The third play in Oran Mor's Autumn/Winter Season is a breath of fresh air, a nuanced and enjoyable picture of a thoroughly likeable character.
An engaging and successful character study – an hour long peek into Miss Shamrock's glamorous world.
Miss Shamrock is an air hostess, and she couldn't be more thrilled about it. Over the course of her monologue, she lets us in on all the excitements and tricks of her trade, as well as her own personal history, from growing up in a tiny Irish village to living the glamorous life she always dreamed of.
At the heart of this play is a highly engaging performance from Pauline Knowles as the eponymous Miss Shamrock. She is every bit the hostess, regaling the audience with witty anecdotes while filling the table with delicious looking treats. The play requires a wide range of talents in the different stories that are told, and Knowles delivers on all of them.
The script gives her plenty to work with. Writer Martin Travers clearly enjoys playing with language, and he is keen for us to share his pleasure, so the script moves frequently and swiftly from uses of rich Irish dialect to moments of lyrical beauty. The strongest points, however, are the naturalistic stories that make up most of the play. These are entirely believable and very captivating.
The set deserves a special mention. Everything about the simple design supports a particular interpretation of the character –one of taste and unostentatious elegance. Her playfulness is there too in the lighthearted tablecloth and funny little flags for the cakes. The intelligent choices here are a very important aspect of how immersive this production is.

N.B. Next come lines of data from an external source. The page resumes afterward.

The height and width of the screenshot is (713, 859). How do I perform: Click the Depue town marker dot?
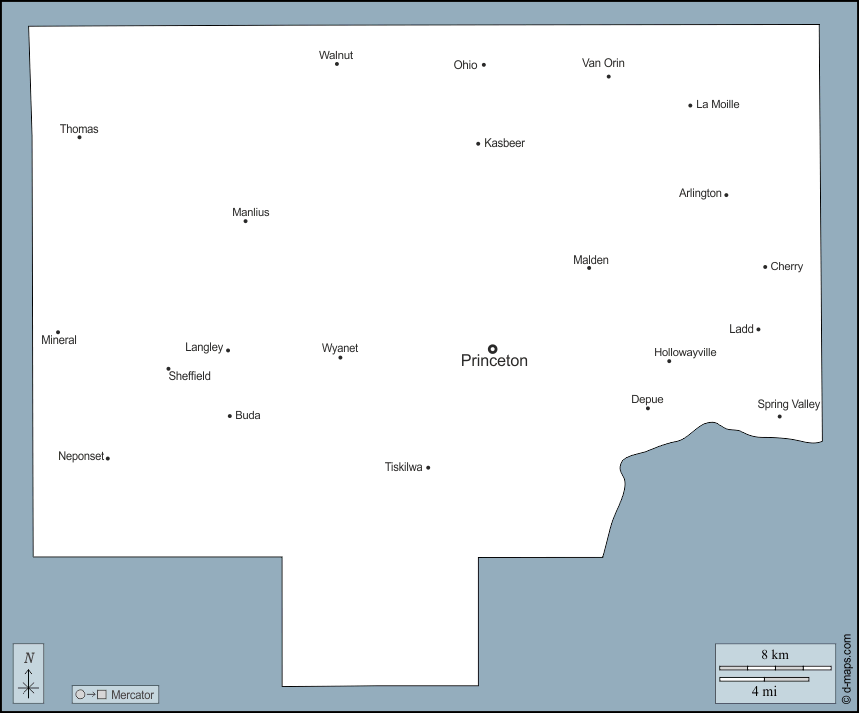coord(647,408)
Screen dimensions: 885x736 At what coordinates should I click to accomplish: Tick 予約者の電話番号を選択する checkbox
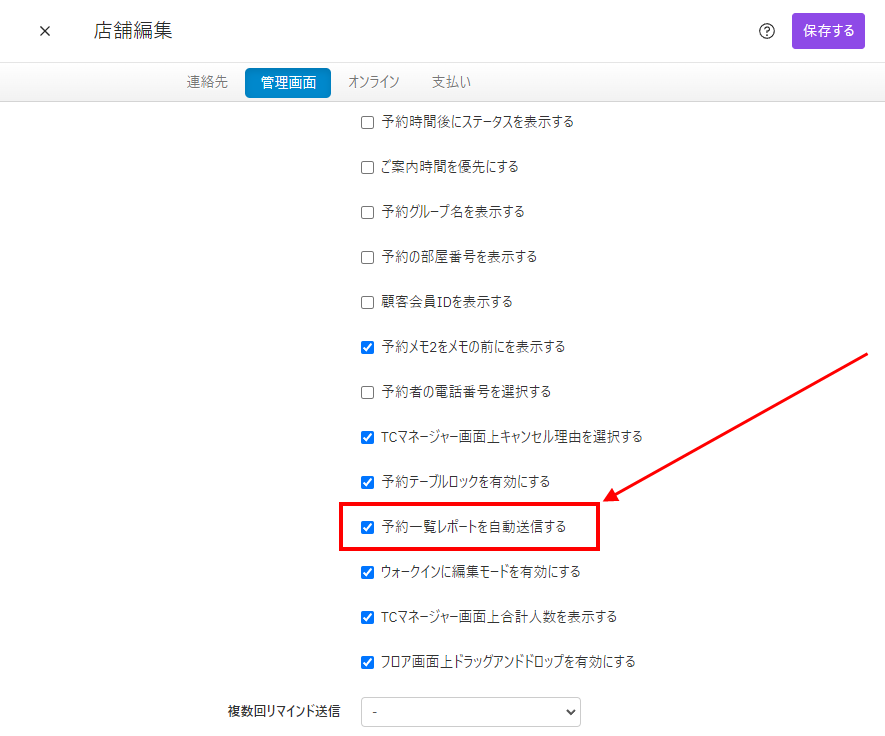point(367,393)
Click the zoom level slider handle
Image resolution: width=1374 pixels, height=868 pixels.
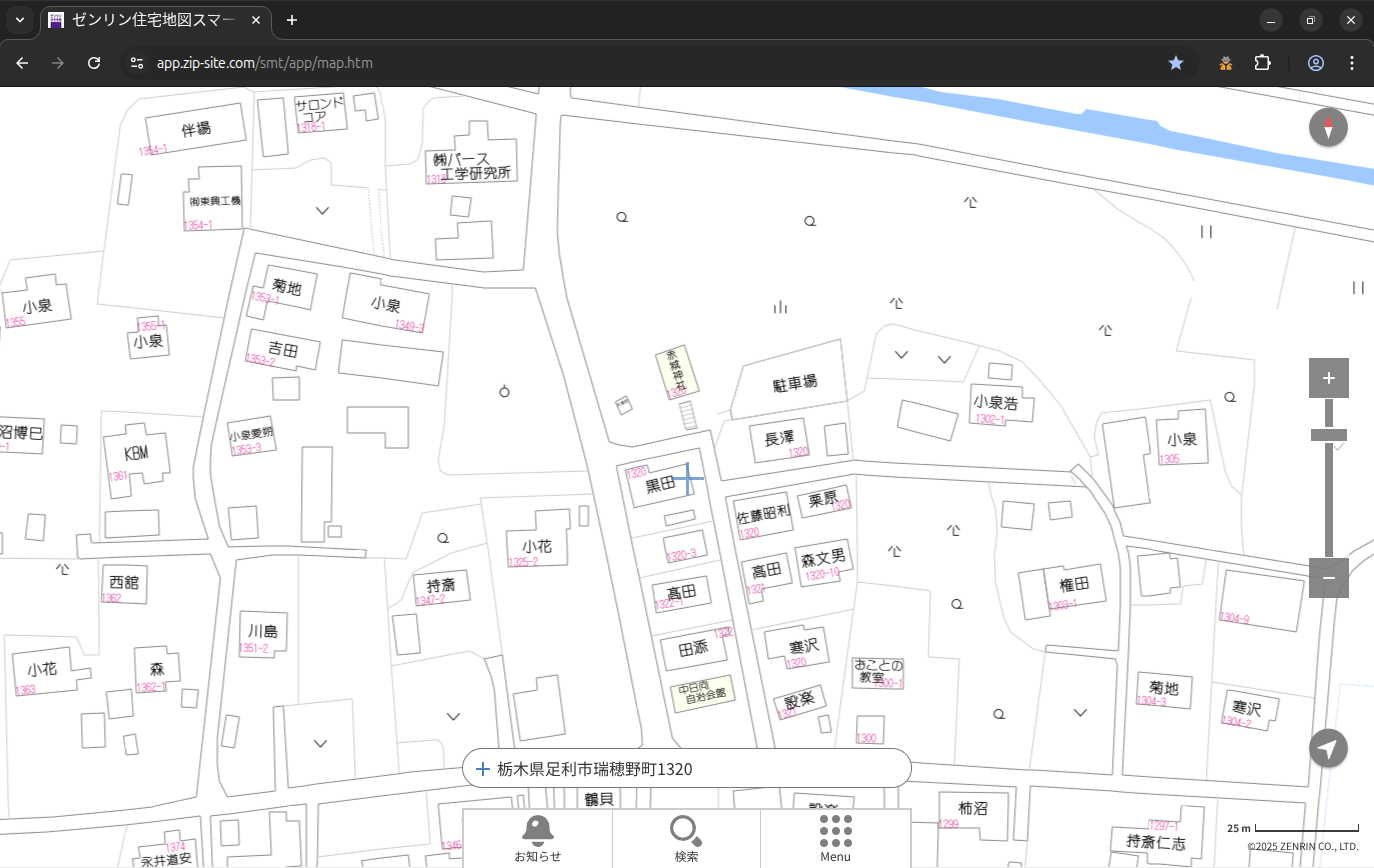1328,435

One possible misstep is the conceit that this monologue is taking place while Miss Shamrock talks to her niece, who has come for lunch. Since this is a well delivered monologue, however, Knowles addresses herself to the whole audience, frequently moving around and gently engaging the whole room. Unfortunately, this gives the impression that her niece is moving around the room at impossible speed; particularly unfortunate since the monologue is certainly strong enough to stand on its own, without inventing an in-universe audience for it.
Ultimately, however, this is an engaging and successful character study – an hour long peek into Miss Shamrock's glamorous world.